## Set task
Give everything from the start of the entries down to the line containing "point(294,59)" as a Markdown table with the columns Number and Text, one numbered row per line and no blank lines. Leave the pictures out.

begin Data for processing

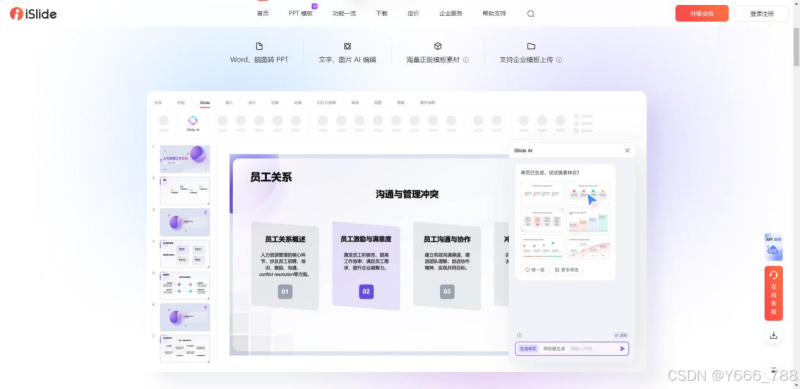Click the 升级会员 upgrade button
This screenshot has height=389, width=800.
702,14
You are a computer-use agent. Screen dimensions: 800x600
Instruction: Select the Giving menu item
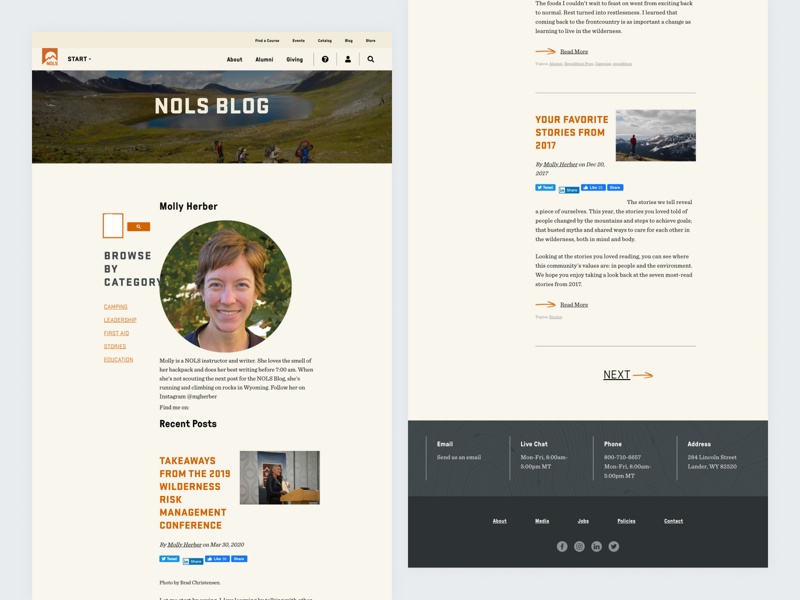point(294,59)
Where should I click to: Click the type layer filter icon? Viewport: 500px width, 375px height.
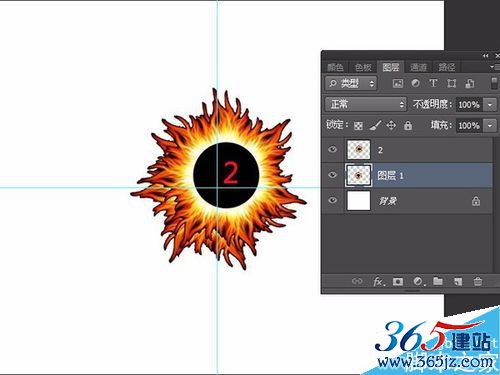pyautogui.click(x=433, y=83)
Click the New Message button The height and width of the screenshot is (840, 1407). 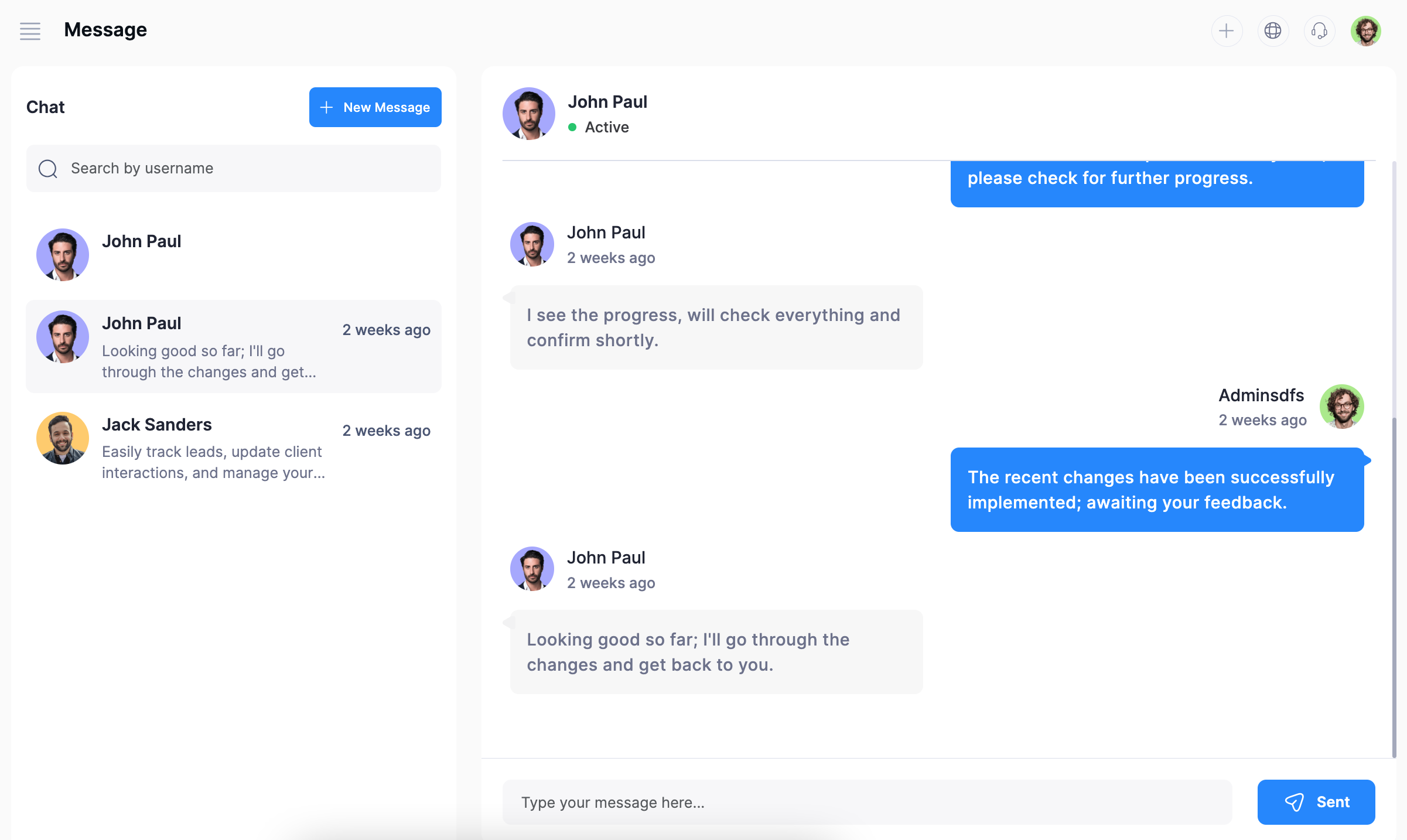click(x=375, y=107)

end Data for processing

## Result below
| Number | Text |
|---|---|
| 1 | Click the 升级会员 upgrade button |
| 2 | This screenshot has height=389, width=800. |
| 3 | 702,14 |
| 4 | You are a computer-use agent. Screen dimensions: 800x600 |
| 5 | Instruction: Select the Giving menu item |
| 6 | point(294,59) |